朱传文半弓着,双脚左右交叉移动着,得益于自己父亲从小交他的八卦拳中的步法。

一寸长一寸强。

长长的木棍像长枪一样,一下一下顶着响马的胸口,不算很疼但挑衅的意味十足。

响马的长刀也不是摆设,每一次朱传文的出击,棍子都会短一截。

朱传文边打边转边后退,让响马的后背完全暴露在朱传武的攻击方向上,还得保证响马不能发现朱传武。

几个交锋,朱传文的长棍就剩下一人长。

“就是现在!”朱传文大喊一声,用尽全身力气将木棍向前一顶。响马被木棍顶的一个趔趄。

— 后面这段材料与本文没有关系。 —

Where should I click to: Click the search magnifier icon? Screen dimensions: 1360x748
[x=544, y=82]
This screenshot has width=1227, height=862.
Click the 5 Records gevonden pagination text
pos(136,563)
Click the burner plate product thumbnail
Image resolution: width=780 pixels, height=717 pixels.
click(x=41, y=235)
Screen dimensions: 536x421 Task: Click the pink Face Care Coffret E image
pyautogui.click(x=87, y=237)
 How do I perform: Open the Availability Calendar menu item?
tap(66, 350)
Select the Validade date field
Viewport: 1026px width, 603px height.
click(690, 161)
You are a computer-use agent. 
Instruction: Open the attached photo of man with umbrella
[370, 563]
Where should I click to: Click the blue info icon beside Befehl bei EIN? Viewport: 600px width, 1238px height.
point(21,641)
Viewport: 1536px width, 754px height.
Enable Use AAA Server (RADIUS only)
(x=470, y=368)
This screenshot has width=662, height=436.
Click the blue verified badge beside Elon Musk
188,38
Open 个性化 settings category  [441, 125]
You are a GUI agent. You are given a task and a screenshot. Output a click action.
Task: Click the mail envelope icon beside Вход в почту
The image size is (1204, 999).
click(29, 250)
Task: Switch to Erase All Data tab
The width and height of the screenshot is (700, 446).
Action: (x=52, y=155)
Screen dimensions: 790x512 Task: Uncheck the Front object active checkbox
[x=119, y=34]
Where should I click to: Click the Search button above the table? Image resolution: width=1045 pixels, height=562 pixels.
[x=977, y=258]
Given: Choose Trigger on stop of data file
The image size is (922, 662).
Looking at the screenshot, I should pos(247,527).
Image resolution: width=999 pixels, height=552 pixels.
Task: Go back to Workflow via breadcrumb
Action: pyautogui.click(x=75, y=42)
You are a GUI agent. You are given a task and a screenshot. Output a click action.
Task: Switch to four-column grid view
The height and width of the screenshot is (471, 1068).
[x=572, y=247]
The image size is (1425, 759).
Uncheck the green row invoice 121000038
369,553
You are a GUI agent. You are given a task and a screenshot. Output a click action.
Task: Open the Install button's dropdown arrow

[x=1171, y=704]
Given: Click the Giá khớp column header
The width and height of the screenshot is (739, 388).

长刀也顺势砍断了一半的木棍,他内心已经想好了怎么分尸朱传文。

杀光这一家。给他大哥报仇。

“嘶”,响马深深的吸了口凉气儿,背后钻心的疼痛让他浑身顿时没了力气。

还有人。

这是这个响马最后的念头,费力的转过头,看见手足无措的朱传武,他是怎么也想不到,两个半大小子而已,怎么这么狠辣。

“传武,走!”朱传文大喊着,刚刚捅了人的朱传武此时才缓过劲来,一下跳开,躲开了响马最后一击。